La espera se hizo muy larga y por la altura del sol en el horizonte calculé que no tardaría mucho en caer la noche. Ya estábamos a punto de recoger nuestras armas y marcharnos de allí cuando oímos unos ruidos al fondo de la vaguada. Rodrigo me miró con fijeza y me hizo una seña indicándome que tal vez esos ruidos correspondían a un jabalí. Creo que en aquellos instantes se me heló la sangre, pues aunque sentía mi corazón latir con más fuerza que nunca, mis manos y mi frente destilaban un sudor frío.

En un instante apareció el animal.

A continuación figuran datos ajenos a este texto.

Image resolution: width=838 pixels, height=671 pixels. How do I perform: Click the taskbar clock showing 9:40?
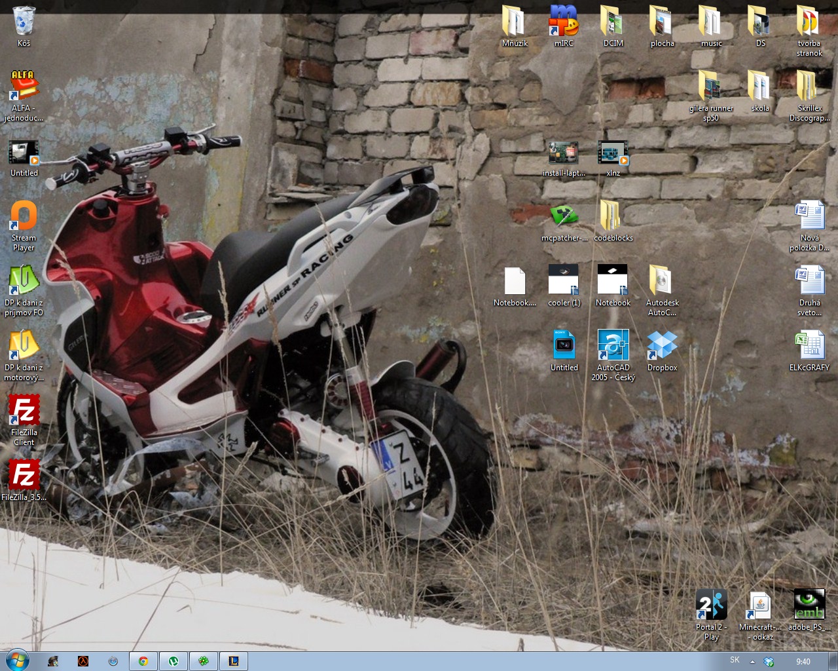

Era un enorme macho de grandes colmillos que ramoneaba confiado entre los arbustos en busca de brotes tiernos y de bellotas. Rodrigo me señaló con un dedo indicándome que era yo el primero que tenía que disparar el arco. Armé la saeta con cuidado, intentando no hacer el más mínimo ruido, y apunté al cuello del jabalí. Tensé el arco cuanto pude y lancé la flecha. Sólo se oyó un rápido silbido antes de que el animal lanzara un agudo chillido y cayera de bruces con el virote clavado en la base del cuello.